Supreme Court of the State of New York, Kings County
Nov 12, 2009
2009 N.Y. Slip Op. 52423 (N.Y. Sup. Ct. 2009)

Opinion

6795/09.

Decided on November 12, 2009.

Petitioner moves the Court by Order to Show Cause for leave pursuant to General Municipal Law 50-e to serve a late Notice of Claim, Nunc pro tunc, as if timely served.

Attorneys for petitioner were Miller Miller, Esqs, by Andrew Miller, Esq.

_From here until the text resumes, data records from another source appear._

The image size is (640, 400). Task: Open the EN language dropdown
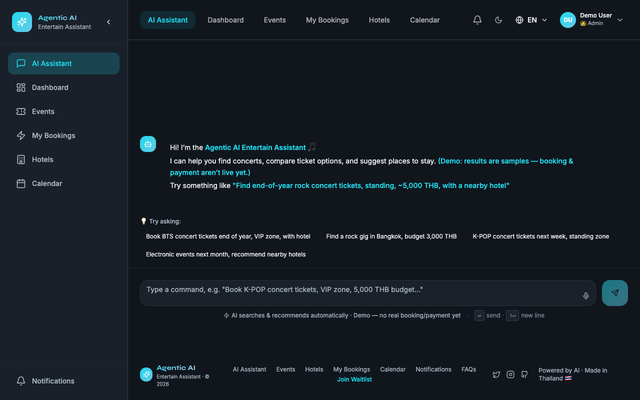531,20
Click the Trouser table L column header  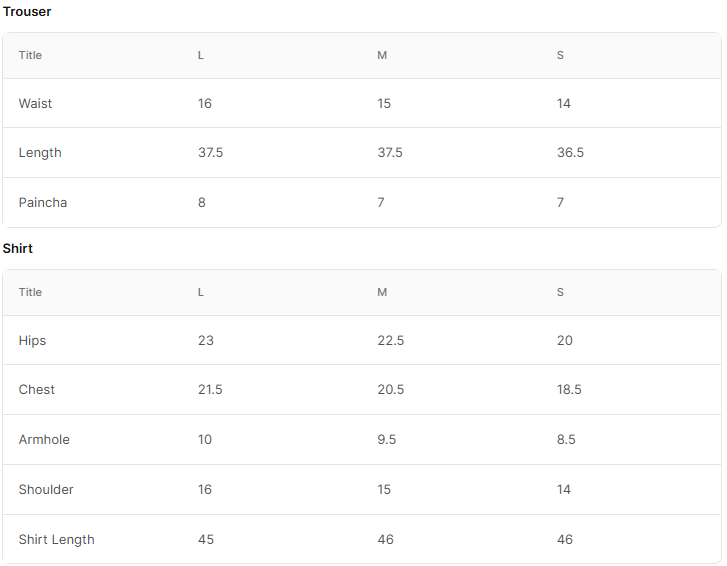pyautogui.click(x=201, y=55)
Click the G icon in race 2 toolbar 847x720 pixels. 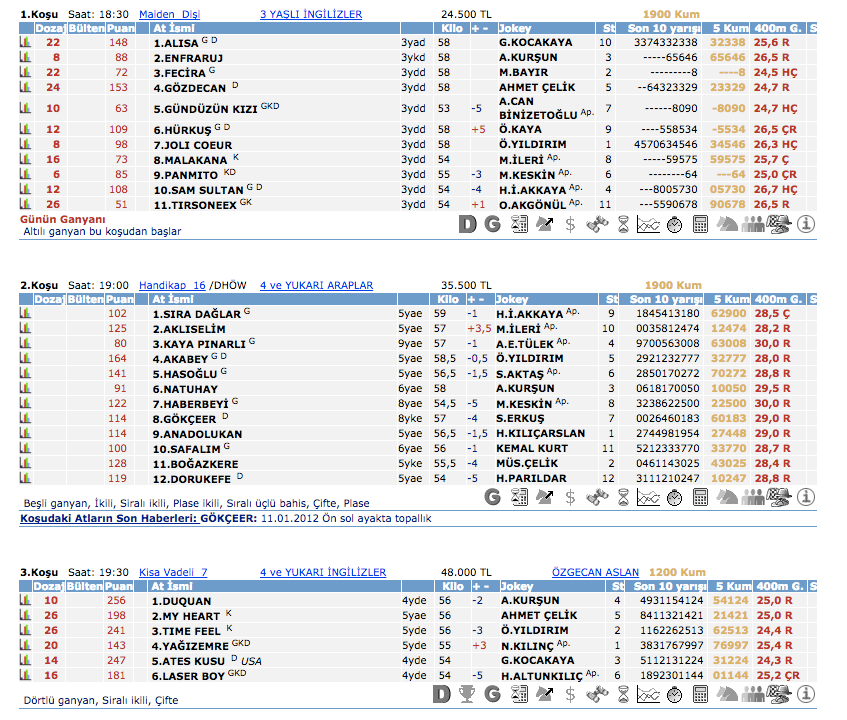(492, 495)
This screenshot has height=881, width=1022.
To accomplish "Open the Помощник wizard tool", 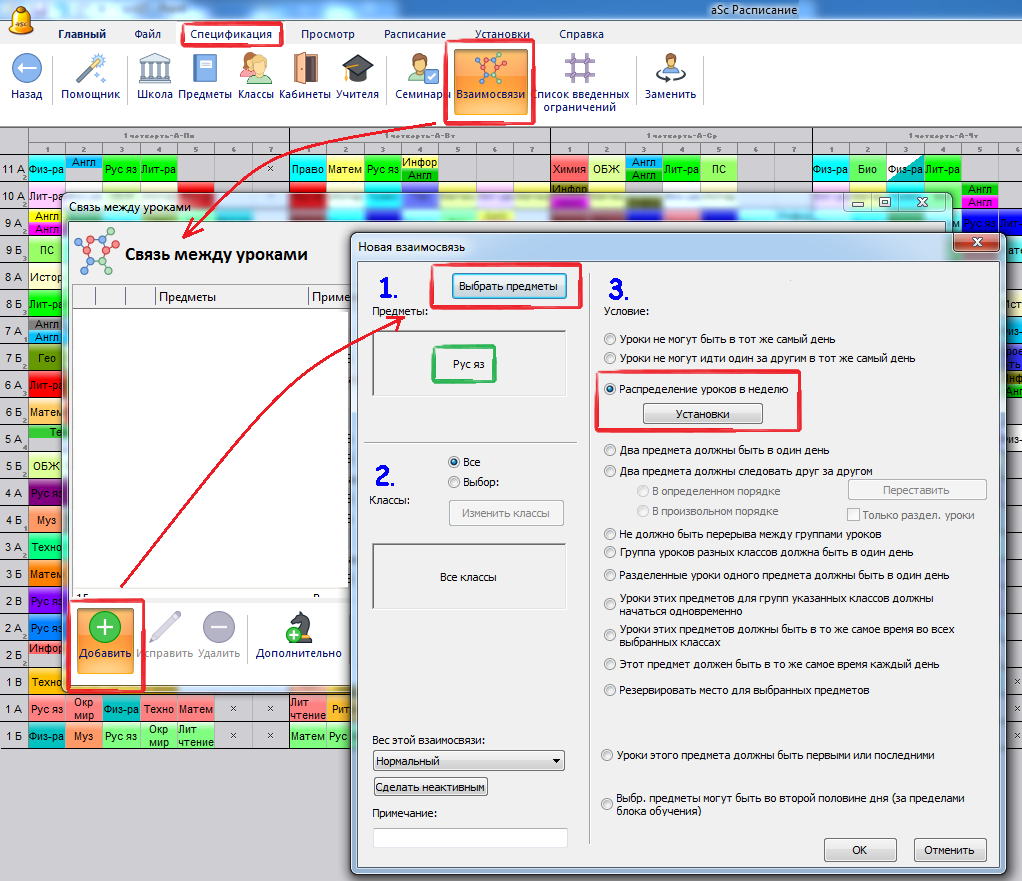I will pyautogui.click(x=90, y=69).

Attorney for the Respondent City of New York was Michael A. Cardozo, Corporation Counsel, by Simcha Baruch Rivkin, Esq.


Background

Petitioner Dawan Turner filed a notice of petition dated March 20, 2009, pursuant to General Municipal Law § 50-e, for an order granting him leave to file a late Notice of Claim against the City of New York, to include actions for false arrest, false imprisonment, malicious prosecution, violation of civil rights, intentional and negligent infliction of emotional distress and negligent hiring, training, supervision and retention sustained by petitioner.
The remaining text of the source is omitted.